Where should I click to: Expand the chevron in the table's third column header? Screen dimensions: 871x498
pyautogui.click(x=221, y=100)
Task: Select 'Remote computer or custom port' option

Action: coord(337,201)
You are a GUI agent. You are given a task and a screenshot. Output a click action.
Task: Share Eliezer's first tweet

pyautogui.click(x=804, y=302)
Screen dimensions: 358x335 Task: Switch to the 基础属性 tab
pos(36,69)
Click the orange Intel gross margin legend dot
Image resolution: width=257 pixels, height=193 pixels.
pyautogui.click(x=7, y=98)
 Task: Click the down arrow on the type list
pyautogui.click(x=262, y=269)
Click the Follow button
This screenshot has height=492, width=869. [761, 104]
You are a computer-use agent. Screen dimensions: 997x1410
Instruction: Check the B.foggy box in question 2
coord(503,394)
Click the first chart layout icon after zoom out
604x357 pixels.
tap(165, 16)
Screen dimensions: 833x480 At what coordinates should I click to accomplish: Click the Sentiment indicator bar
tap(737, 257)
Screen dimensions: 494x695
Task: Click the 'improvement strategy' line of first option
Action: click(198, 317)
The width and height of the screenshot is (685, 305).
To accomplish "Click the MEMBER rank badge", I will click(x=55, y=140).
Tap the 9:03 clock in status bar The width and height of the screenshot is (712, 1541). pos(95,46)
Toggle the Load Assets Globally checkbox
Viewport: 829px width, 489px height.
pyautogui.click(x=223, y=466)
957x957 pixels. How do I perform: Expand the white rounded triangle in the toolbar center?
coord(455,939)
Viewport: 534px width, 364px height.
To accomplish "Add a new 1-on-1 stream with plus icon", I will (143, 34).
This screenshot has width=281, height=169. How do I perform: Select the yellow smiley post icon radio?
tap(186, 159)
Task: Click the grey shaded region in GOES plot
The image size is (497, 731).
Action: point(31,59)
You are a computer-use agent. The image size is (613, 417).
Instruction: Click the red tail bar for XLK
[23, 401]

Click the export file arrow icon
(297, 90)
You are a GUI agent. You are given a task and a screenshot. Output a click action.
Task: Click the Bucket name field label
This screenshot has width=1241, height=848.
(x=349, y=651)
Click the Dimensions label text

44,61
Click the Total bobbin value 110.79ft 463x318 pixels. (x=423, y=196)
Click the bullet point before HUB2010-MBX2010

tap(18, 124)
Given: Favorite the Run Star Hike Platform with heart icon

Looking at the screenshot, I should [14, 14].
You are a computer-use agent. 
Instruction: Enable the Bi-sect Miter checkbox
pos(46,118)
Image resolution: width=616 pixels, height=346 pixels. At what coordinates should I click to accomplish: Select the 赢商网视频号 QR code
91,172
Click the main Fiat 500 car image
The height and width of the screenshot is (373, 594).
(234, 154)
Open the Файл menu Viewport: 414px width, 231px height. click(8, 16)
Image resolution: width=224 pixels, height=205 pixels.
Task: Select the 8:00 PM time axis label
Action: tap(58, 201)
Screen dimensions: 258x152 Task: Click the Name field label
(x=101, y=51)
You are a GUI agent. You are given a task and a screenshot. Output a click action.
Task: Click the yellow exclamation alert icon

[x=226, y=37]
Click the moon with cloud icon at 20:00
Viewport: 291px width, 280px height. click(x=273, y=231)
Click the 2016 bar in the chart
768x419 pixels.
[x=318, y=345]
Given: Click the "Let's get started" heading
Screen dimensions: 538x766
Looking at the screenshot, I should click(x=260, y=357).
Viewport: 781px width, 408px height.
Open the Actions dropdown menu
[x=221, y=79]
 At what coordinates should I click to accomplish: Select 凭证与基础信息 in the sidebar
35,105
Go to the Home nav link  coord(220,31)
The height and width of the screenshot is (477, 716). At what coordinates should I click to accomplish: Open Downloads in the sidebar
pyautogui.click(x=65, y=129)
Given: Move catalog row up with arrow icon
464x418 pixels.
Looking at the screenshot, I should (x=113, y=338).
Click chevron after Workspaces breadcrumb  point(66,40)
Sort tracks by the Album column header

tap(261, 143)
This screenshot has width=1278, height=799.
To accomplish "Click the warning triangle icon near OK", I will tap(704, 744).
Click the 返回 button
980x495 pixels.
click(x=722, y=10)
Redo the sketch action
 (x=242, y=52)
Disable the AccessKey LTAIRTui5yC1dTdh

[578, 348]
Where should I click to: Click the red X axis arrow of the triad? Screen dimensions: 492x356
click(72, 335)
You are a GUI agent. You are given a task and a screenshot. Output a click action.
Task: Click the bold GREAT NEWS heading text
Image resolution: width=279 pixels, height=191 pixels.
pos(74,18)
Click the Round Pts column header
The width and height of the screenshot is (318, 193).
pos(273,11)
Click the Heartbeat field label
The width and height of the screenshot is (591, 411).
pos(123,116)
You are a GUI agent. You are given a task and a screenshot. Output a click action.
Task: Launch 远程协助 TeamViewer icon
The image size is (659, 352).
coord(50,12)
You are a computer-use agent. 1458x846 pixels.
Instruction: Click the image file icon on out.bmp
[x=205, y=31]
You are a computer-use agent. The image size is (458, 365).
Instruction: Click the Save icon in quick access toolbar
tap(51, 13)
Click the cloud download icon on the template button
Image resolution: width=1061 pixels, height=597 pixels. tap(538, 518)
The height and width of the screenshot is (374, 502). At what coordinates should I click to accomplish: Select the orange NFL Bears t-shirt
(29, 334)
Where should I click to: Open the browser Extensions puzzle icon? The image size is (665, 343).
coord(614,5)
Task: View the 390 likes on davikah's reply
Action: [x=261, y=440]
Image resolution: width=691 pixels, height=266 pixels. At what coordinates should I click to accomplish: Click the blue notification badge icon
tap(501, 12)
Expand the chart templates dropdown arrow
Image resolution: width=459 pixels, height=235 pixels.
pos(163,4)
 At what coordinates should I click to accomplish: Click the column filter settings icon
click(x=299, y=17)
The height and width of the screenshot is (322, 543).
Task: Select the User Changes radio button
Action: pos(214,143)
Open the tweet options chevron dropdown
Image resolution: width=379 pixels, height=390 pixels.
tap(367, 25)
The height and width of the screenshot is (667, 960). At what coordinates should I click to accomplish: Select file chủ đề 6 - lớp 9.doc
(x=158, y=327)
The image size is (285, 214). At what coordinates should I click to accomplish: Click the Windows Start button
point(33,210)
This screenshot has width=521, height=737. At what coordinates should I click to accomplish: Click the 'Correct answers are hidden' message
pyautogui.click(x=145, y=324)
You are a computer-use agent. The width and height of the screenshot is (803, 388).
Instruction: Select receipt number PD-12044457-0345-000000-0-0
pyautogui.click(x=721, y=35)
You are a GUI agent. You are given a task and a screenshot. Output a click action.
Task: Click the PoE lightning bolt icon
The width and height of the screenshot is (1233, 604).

#### What the task requires:
Look through the entries above. Extract each line with the word "will".

#### Problem solution:
To accomplish "Click the MEMBER rank badge", I will click(x=55, y=140).
To accomplish "Add a new 1-on-1 stream with plus icon", I will (143, 34).
To accomplish "Click the warning triangle icon near OK", I will tap(704, 744).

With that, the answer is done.